🤖 AI Summary
Addressing memory constraints, privacy sensitivity, and real-time multi-task inference requirements in edge-deployed NLP, this paper proposes EI-BERT—a ultra-lightweight model compression framework for BERT. Methodologically, it introduces (1) hard token pruning to dynamically eliminate redundant input tokens; (2) cross-distillation, enabling bidirectional knowledge transfer and parameter fusion between teacher and student models; and (3) synergistic quantization combined with multi-task knowledge distillation. The resulting model is a 1.91 MB BERT variant—the smallest general-purpose NLU model to date—retaining over 92% of the original BERT’s performance on the GLUE benchmark.
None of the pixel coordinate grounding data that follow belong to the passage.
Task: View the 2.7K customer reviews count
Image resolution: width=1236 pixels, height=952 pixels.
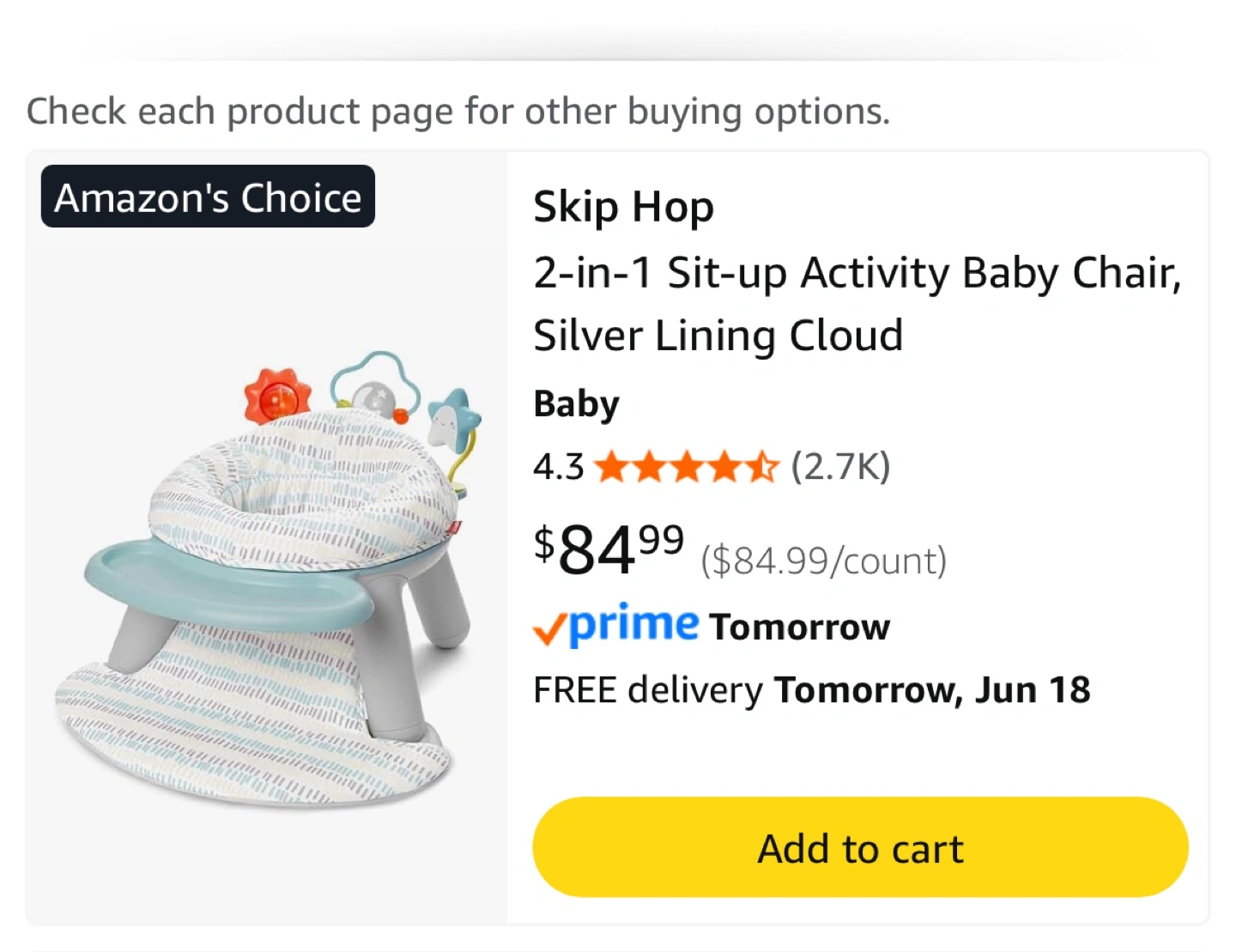Action: click(840, 467)
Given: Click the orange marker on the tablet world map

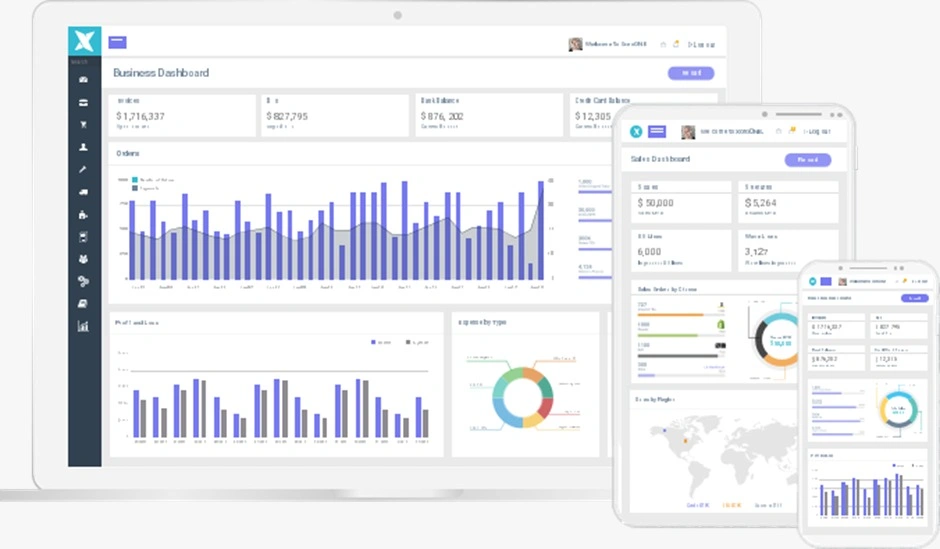Looking at the screenshot, I should [x=686, y=439].
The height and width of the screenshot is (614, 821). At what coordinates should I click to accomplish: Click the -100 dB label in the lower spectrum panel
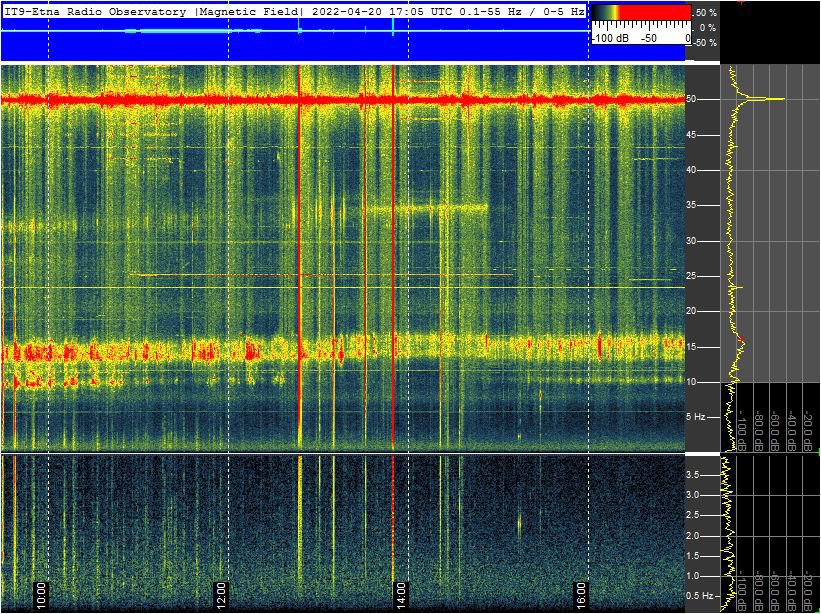[742, 597]
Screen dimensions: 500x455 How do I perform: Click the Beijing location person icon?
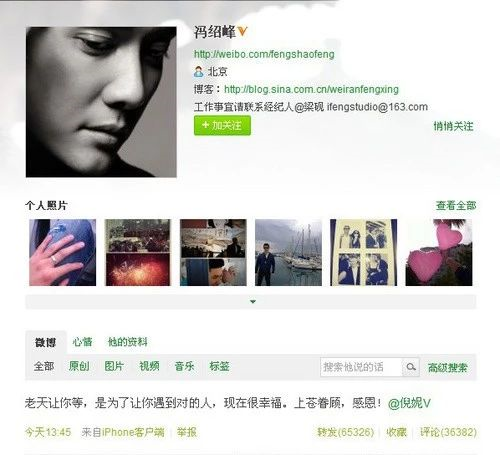pos(198,71)
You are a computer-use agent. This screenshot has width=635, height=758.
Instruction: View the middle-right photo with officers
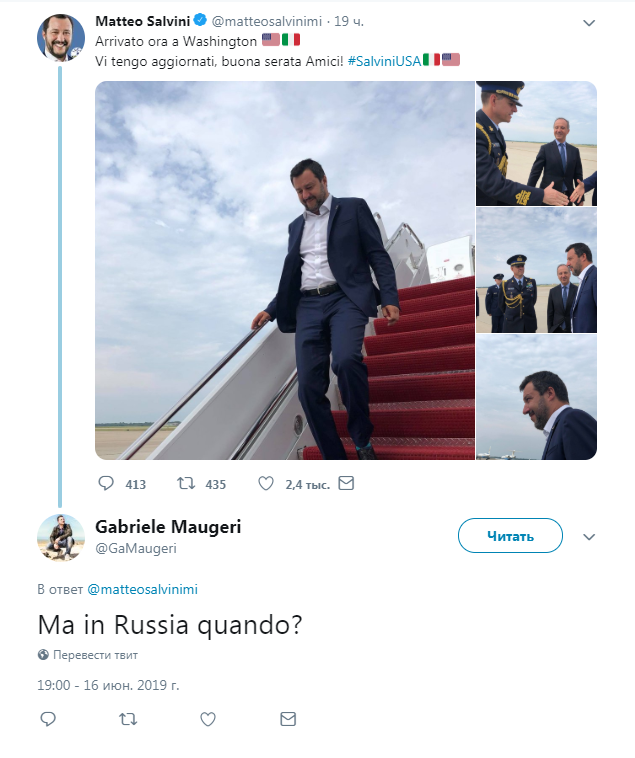pos(536,270)
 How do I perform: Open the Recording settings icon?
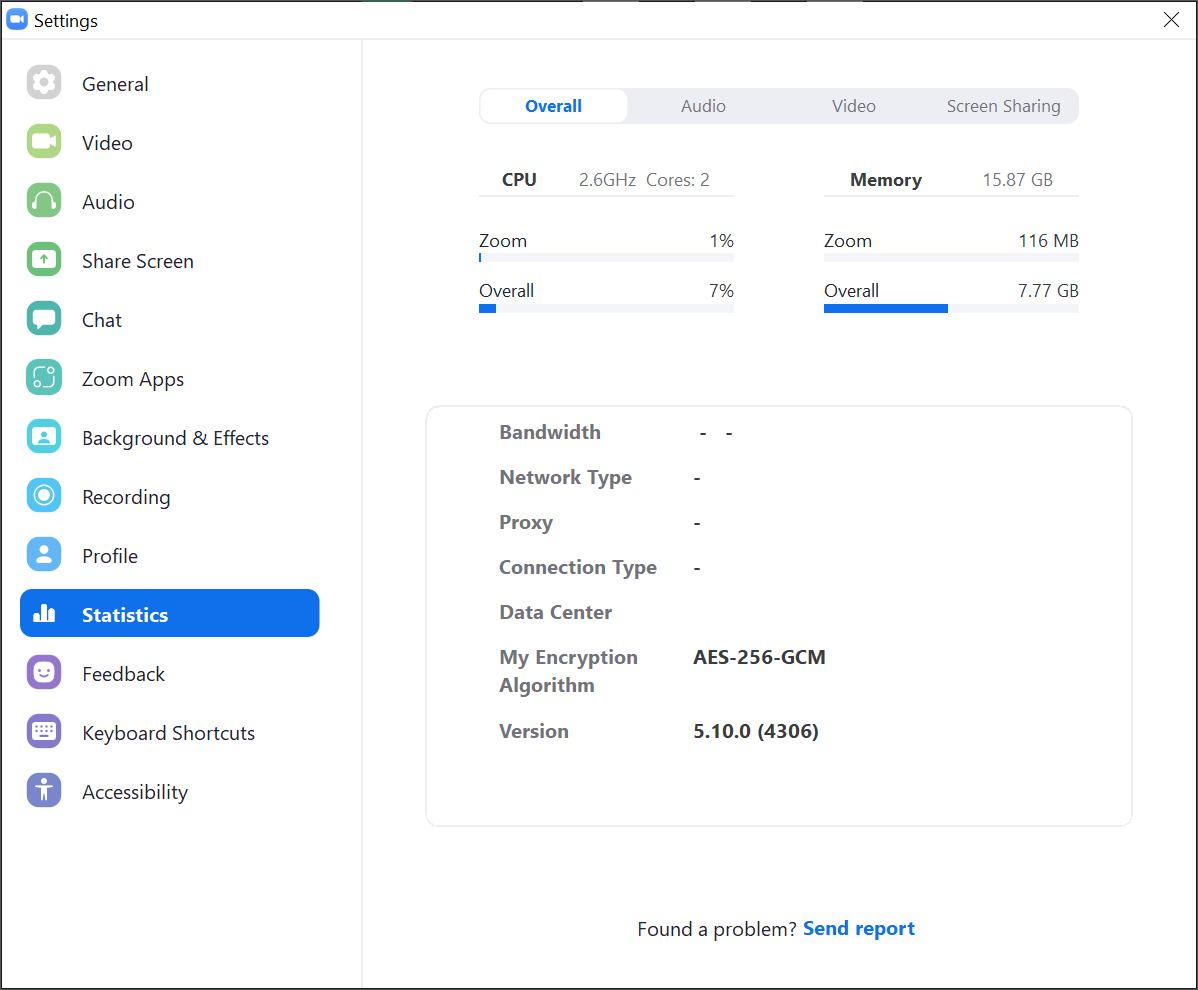click(x=44, y=496)
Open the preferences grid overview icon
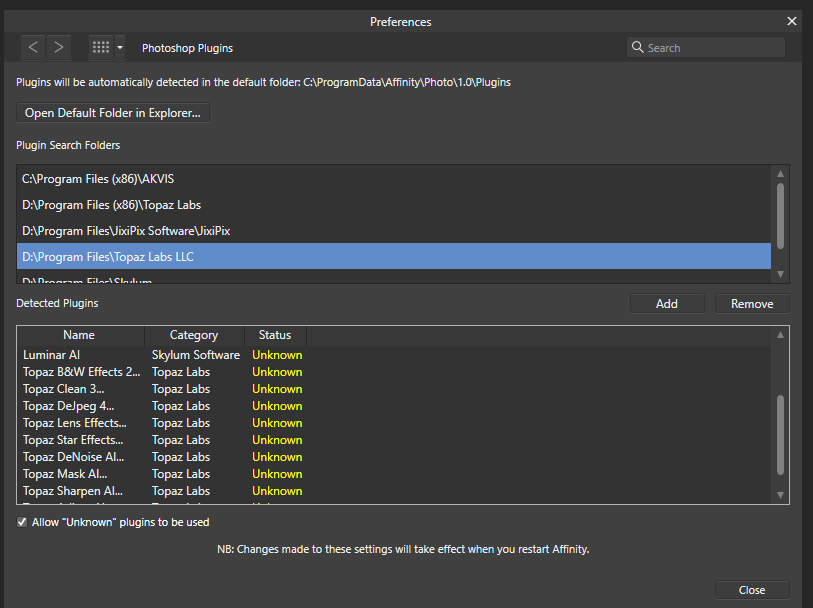 (100, 47)
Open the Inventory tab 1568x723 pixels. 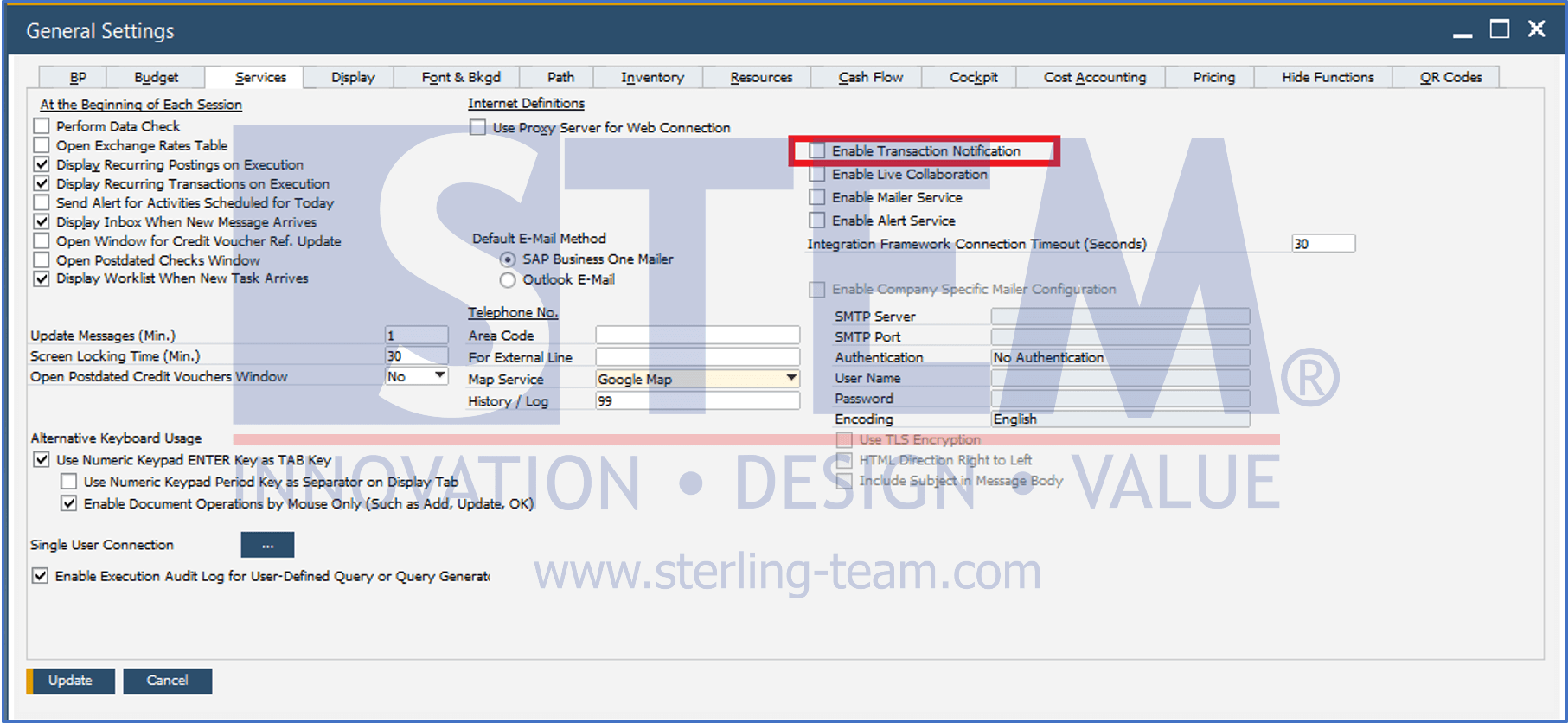(652, 77)
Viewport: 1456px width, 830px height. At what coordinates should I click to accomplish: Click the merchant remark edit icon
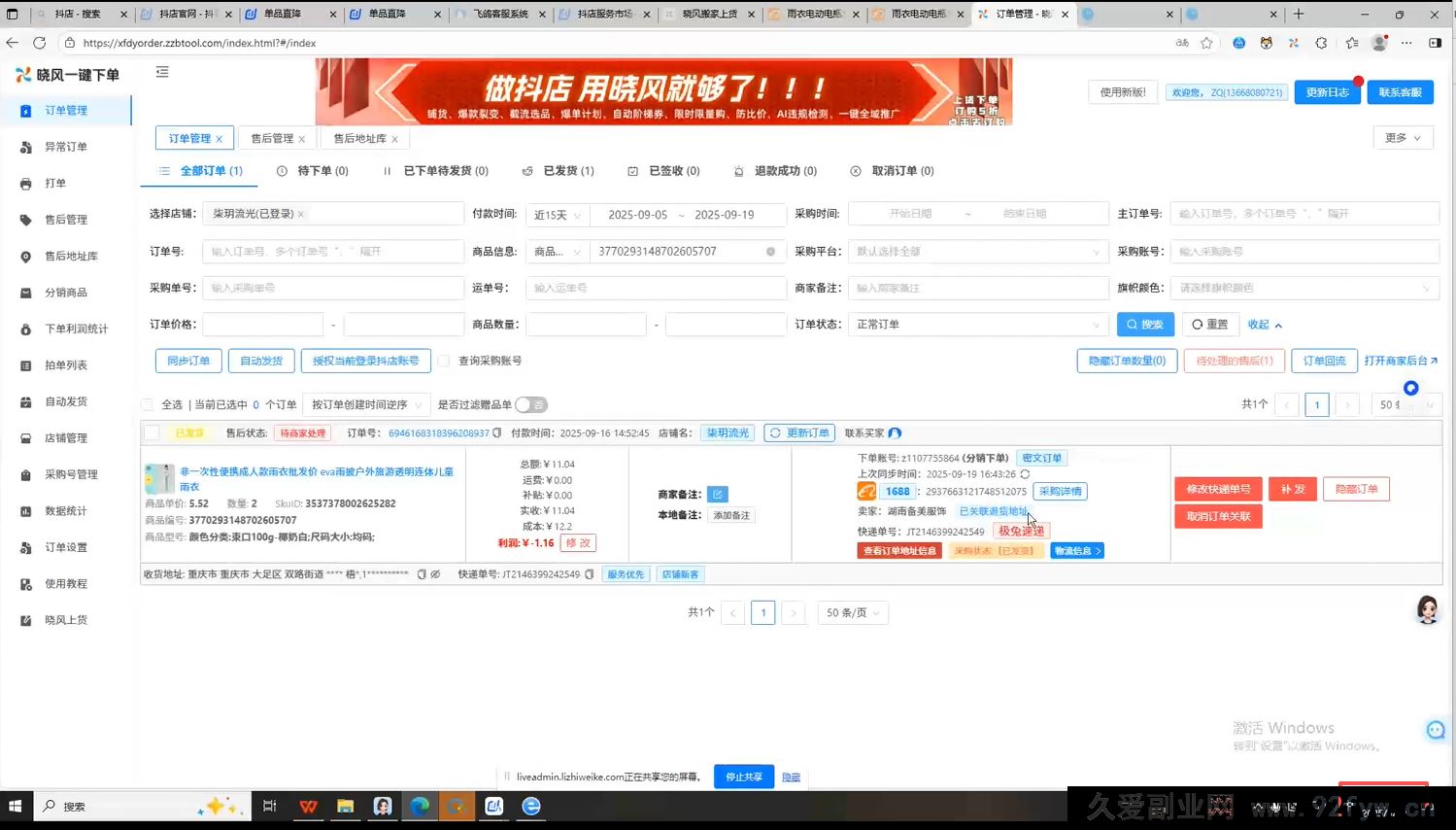(717, 495)
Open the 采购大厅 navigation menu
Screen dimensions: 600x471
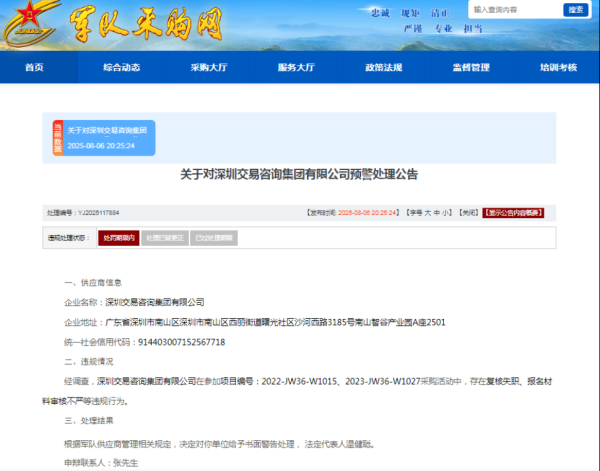pos(209,67)
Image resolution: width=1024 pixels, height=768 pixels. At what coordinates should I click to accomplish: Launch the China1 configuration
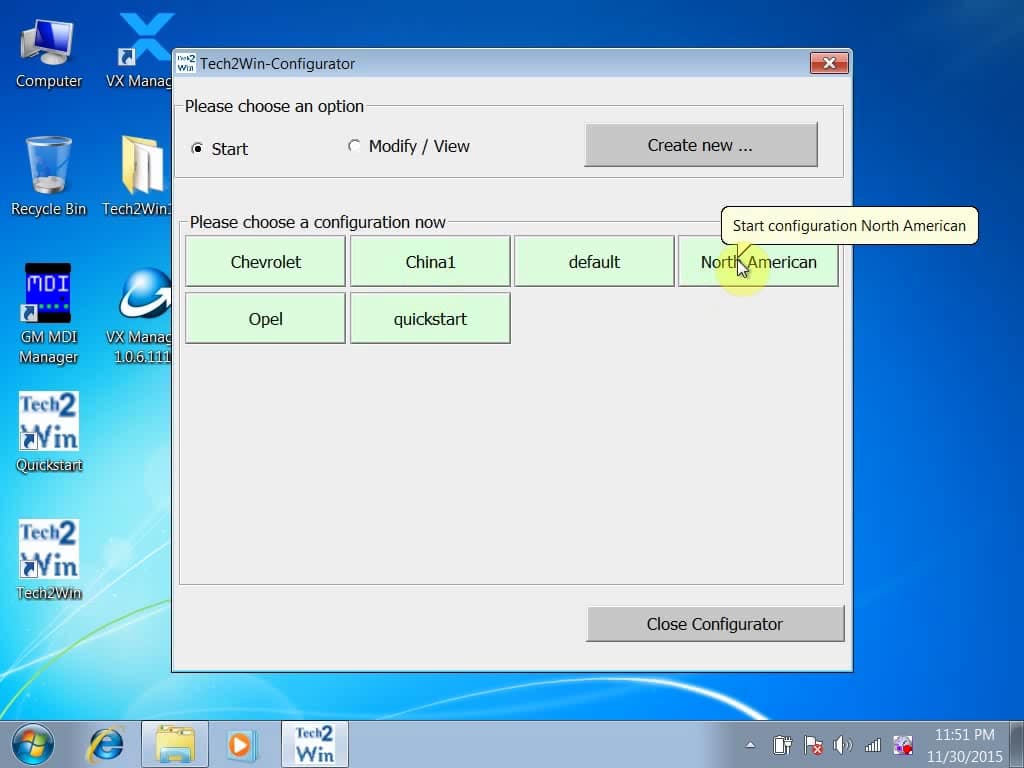click(x=430, y=262)
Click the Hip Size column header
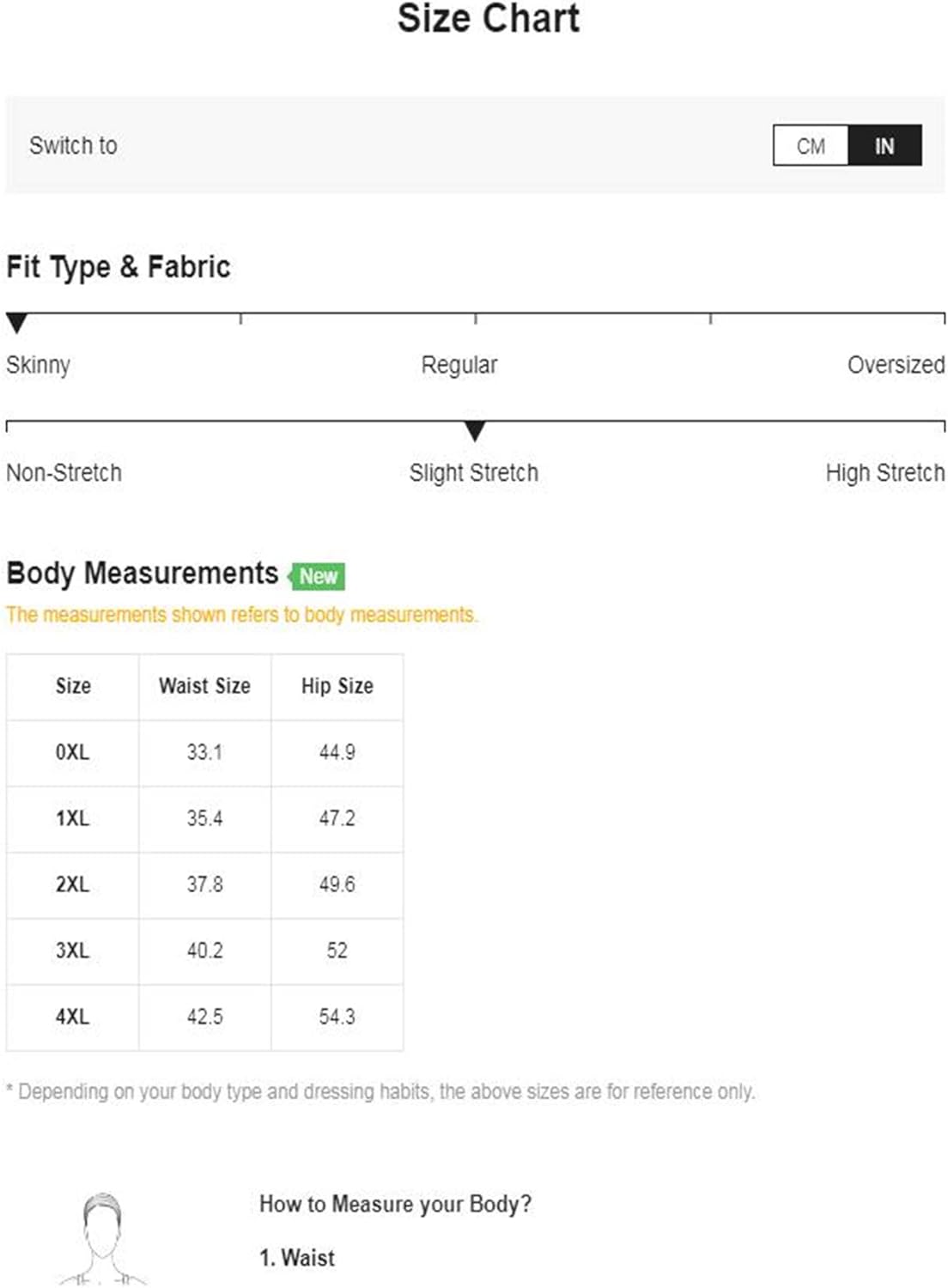The height and width of the screenshot is (1288, 948). click(337, 686)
Deployed in Alipay’s recommendation system, EI-BERT serves 8.4 million edge devices daily, demonstrating both practical utility and robustness under extreme compression.
📝 Abstract
In the era of mobile computing, deploying efficient Natural Language Processing (NLP) models in resource-restricted edge settings presents significant challenges, particularly in environments requiring strict privacy compliance, real-time responsiveness, and diverse multi-tasking capabilities. These challenges create a fundamental need for ultra-compact models that maintain strong performance across various NLP tasks while adhering to stringent memory constraints. To this end, we introduce Edge ultra-lIte BERT framework (EI-BERT) with a novel cross-distillation method. EI-BERT efficiently compresses models through a comprehensive pipeline including hard token pruning, cross-distillation and parameter quantization. Specifically, the cross-distillation method uniquely positions the teacher model to understand the student model's perspective, ensuring efficient knowledge transfer through parameter integration and the mutual interplay between models. Through extensive experiments, we achieve a remarkably compact BERT-based model of only 1.91 MB - the smallest to date for Natural Language Understanding (NLU) tasks. This ultra-compact model has been successfully deployed across multiple scenarios within the Alipay ecosystem, demonstrating significant improvements in real-world applications. For example, it has been integrated into Alipay's live Edge Recommendation system since January 2024, currently serving the app's recommendation traffic across extbf{8.4 million daily active devices}.